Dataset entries

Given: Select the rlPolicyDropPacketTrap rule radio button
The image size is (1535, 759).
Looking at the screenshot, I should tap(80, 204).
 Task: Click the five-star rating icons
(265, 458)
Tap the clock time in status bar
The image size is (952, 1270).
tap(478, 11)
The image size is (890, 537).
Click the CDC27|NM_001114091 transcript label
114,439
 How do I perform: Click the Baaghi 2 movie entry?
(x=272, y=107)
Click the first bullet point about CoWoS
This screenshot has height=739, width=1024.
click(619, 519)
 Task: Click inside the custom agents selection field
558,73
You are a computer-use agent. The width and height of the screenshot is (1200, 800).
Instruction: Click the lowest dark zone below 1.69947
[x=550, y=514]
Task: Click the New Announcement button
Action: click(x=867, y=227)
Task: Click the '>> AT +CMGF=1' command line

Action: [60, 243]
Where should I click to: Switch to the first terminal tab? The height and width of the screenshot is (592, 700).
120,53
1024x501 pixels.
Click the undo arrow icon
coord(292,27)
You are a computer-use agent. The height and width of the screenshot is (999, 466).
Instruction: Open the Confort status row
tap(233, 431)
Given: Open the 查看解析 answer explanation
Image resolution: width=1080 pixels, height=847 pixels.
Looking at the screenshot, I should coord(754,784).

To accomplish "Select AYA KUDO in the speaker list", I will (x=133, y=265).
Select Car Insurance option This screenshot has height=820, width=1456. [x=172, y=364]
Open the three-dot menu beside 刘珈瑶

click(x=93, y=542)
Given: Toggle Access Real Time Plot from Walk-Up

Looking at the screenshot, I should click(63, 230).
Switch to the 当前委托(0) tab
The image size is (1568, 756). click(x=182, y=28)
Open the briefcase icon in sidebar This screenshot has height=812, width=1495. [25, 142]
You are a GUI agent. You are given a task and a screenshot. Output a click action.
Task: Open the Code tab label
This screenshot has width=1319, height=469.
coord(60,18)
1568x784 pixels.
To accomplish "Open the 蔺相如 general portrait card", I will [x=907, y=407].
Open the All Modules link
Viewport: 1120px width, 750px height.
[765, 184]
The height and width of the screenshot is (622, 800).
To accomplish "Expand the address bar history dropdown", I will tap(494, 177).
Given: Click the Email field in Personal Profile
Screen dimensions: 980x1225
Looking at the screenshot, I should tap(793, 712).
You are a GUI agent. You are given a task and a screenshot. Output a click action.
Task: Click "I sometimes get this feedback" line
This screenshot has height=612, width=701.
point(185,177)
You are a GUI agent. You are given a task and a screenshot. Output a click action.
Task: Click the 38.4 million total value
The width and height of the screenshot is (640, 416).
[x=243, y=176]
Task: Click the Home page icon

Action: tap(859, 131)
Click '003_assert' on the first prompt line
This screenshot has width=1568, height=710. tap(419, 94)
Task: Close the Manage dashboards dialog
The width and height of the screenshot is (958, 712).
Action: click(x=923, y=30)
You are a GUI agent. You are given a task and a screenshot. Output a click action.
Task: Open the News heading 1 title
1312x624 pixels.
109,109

• Exercise goal: Give the records above again in full, keeping every character unchanged.

• Problem solution:
Given: Select the rlPolicyDropPacketTrap rule radio button
The image size is (1535, 759).
Looking at the screenshot, I should tap(80, 204).
 Task: Click the five-star rating icons
(265, 458)
Tap the clock time in status bar
The image size is (952, 1270).
tap(478, 11)
The image size is (890, 537).
Click the CDC27|NM_001114091 transcript label
114,439
 How do I perform: Click the Baaghi 2 movie entry?
(x=272, y=107)
Click the first bullet point about CoWoS
This screenshot has height=739, width=1024.
click(619, 519)
 Task: Click inside the custom agents selection field
558,73
You are a computer-use agent. The width and height of the screenshot is (1200, 800).
Instruction: Click the lowest dark zone below 1.69947
[x=550, y=514]
Task: Click the New Announcement button
Action: click(x=867, y=227)
Task: Click the '>> AT +CMGF=1' command line

Action: [60, 243]
Where should I click to: Switch to the first terminal tab? The height and width of the screenshot is (592, 700).
120,53
1024x501 pixels.
Click the undo arrow icon
coord(292,27)
You are a computer-use agent. The height and width of the screenshot is (999, 466).
Instruction: Open the Confort status row
tap(233, 431)
Given: Open the 查看解析 answer explanation
Image resolution: width=1080 pixels, height=847 pixels.
Looking at the screenshot, I should coord(754,784).

To accomplish "Select AYA KUDO in the speaker list", I will (x=133, y=265).
Select Car Insurance option This screenshot has height=820, width=1456. [x=172, y=364]
Open the three-dot menu beside 刘珈瑶

click(x=93, y=542)
Given: Toggle Access Real Time Plot from Walk-Up

Looking at the screenshot, I should click(63, 230).
Switch to the 当前委托(0) tab
The image size is (1568, 756). click(x=182, y=28)
Open the briefcase icon in sidebar This screenshot has height=812, width=1495. [25, 142]
You are a GUI agent. You are given a task and a screenshot. Output a click action.
Task: Open the Code tab label
This screenshot has width=1319, height=469.
coord(60,18)
1568x784 pixels.
To accomplish "Open the 蔺相如 general portrait card", I will [x=907, y=407].
Open the All Modules link
Viewport: 1120px width, 750px height.
[765, 184]
The height and width of the screenshot is (622, 800).
To accomplish "Expand the address bar history dropdown", I will tap(494, 177).
Given: Click the Email field in Personal Profile
Screen dimensions: 980x1225
Looking at the screenshot, I should tap(793, 712).
You are a GUI agent. You are given a task and a screenshot. Output a click action.
Task: Click "I sometimes get this feedback" line
This screenshot has height=612, width=701.
point(185,177)
You are a GUI agent. You are given a task and a screenshot. Output a click action.
Task: Click the 38.4 million total value
The width and height of the screenshot is (640, 416).
[x=243, y=176]
Task: Click the Home page icon

Action: tap(859, 131)
Click '003_assert' on the first prompt line
This screenshot has width=1568, height=710. tap(419, 94)
Task: Close the Manage dashboards dialog
The width and height of the screenshot is (958, 712).
Action: click(x=923, y=30)
You are a GUI agent. You are given a task and a screenshot. Output a click action.
Task: Open the News heading 1 title
1312x624 pixels.
109,109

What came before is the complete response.